Dial M for Murder: entertaining and witty murder mystery shows Hitchcock on a creative roll

Alfred Hitchcock, “Dial M for Murder” (1953)

A clever and witty murder mystery with fine acting and sparkling dialogue, “Dial M for Murder” is a highly absorbing and entertaining film. The plot does have a lot of holes and fans of television shows and movies that emphasise earnest crime scene investigations (and lots of violence and supposed hard-edged grittiness) might find fault with the way the police conduct their inquiries but the film’s focus is on underlying themes of class, gender and control which generate the thrills and the motivations for murder.

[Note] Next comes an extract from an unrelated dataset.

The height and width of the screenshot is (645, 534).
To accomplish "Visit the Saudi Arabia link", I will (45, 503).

Tony Wendice (Ray Miliband) is an ex-tennis player married to a wealthy heiress Margot (Grace Kelly) who discovers that she has been having an affair with well-known crime novelist Mark Halliday (Robert Cummings). Wendice sees an opportunity to bump off his wife and inherit her fortune when he comes across an old acquaintance from past university days Charles Swann (Anthony Dawson) who is currently down-and-out and in need of money. Wendice concocts the perfect murder and explains the plan to Swann in detail, in a fine scene shot with an unusual bird’s-eye point-of-view that emphasises the interior setting of the film. Swann follows Wendice’s plan to the letter but Margot turns the tables on him by stabbing him dead with a pair of scissors. His plan in tatters, Wendice nevertheless contrives to salvage what he can of it by manipulating his wife and the police and contaminating the crime scene in such a way that Margot ends up charged, tried and convicted of blackmailing Swann and is sentenced to hang.

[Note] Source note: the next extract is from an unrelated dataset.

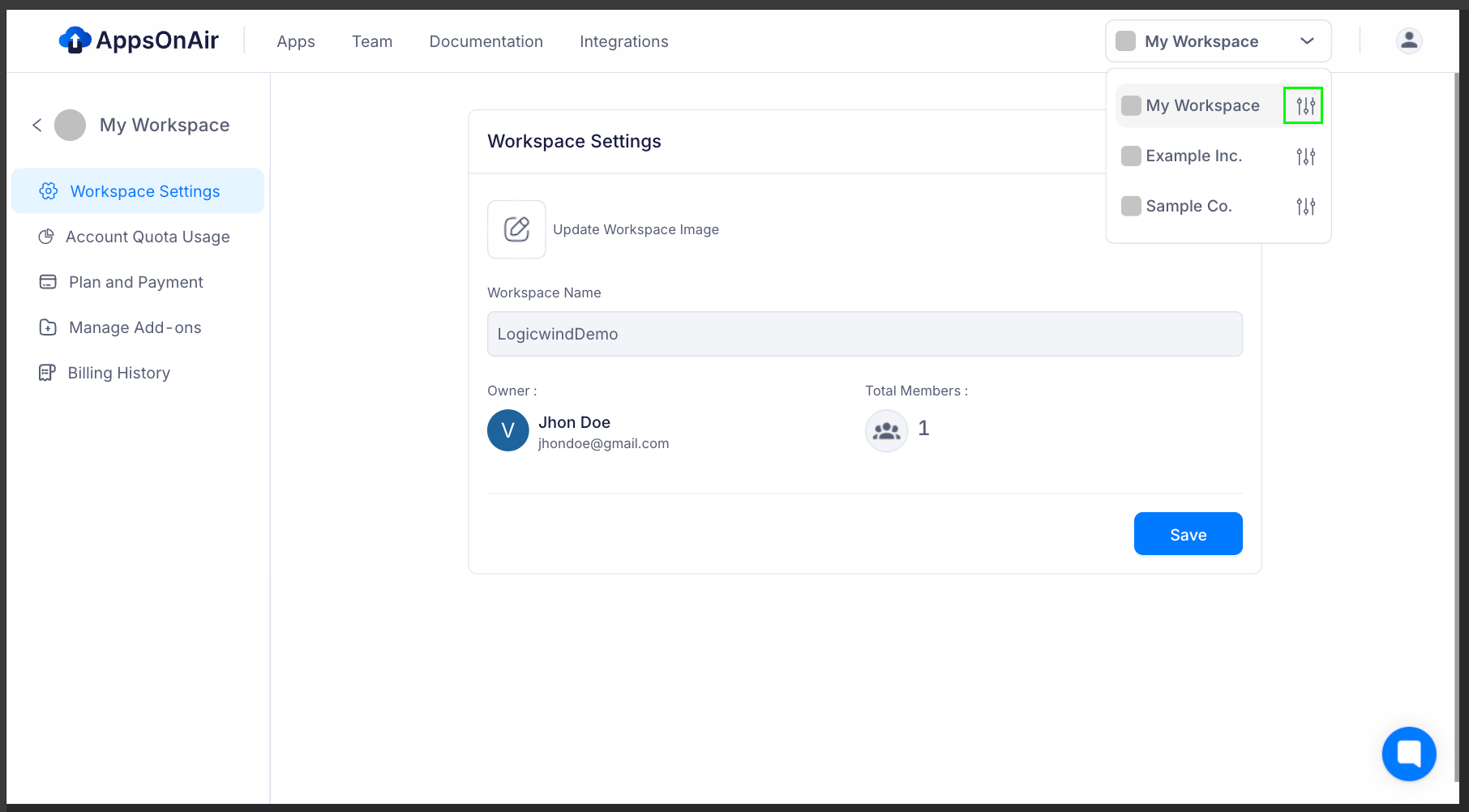Image resolution: width=1469 pixels, height=812 pixels.
Task: Open Plan and Payment section
Action: [x=135, y=282]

Halliday uses his crime novelist sleuthing skills and astonishingly comes to the correct conclusion as to what really happened but cannot prove his line of thinking is correct. Inspector Hubbard (John Williams) comes to his rescue, having initially investigated the case and deciding to return to it because there happen to be a few details involving the travels of two door-keys that don’t quite, er, key in, in the narrative that has sent Margot to prison and certain death.

Once again Hitchcock calls viewers’ attention to the unstable and often dangerous position of women vis-a-vis the men in their lives who control their money and often their fates. Kelly’s Margot is a demure and dependent woman who defers a lot to Tony and Mark. The one time in the film in which she truly takes charge of her life is when she is fighting for her life and she unknowingly wrests control away not just from Swann but from Tony; from this point on, their marriage is finished and it’s only a question of whose downfall is faster and whose is more permanent. Despite Kelly’s restrained acting, her character is never really free and at the end of the film she is no more changed for the better than she was at the beginning.

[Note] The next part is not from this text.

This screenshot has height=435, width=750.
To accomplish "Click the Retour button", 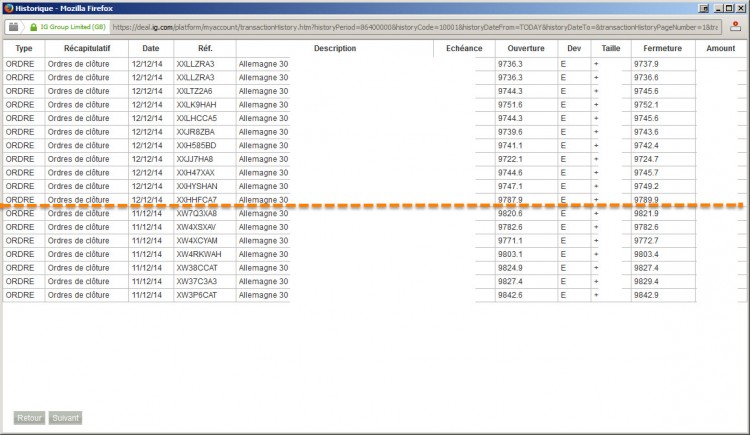I will click(29, 418).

Miliband steals the show as the slimy and controlling Tony Wendice desperate for money and willing to go to any lengths to get it: he’s not above stalking and then blackmailing Swann, and his attitude towards Swann and Margot after Swann’s death is chilling despite the smarmy charm. Cummings and Dawson play their characters in workman-like mode and Williams lights up the screen with his droll inspector character who displays unexpected depths of resourcefulness.

None of the characters can be said to be moral – even Williams isn’t above deception – and though justice is seen to be done, it’s a grubby patch-up job. The police and court system are revealed as less than impartial and subject to manipulation by a clever sociopath. Only Williams’ own doggedness saves the day but the future is not necessarily “happy ever after” for Margot and Halliday. One day their relationship too will lose its sparkle, they may drift apart and Margot may find solace in another man’s arms, and the unhappy sequence of events may play out once again.

The action takes place almost wholly in one room which gives the film its claustrophobic air. Effective use is made of lighting to increase suspense and terror. The suspense is maintained throughout the whole film in spite of the light plot. Hitchcock pays great attention to details, right down to the clothes worn by Kelly, starting off with a bright red dress that is replaced by blander and duller clothing as the film progresses. In short, this film shows Hitchcock on a creative roll that was to peak in the late 1950s / early 1960s.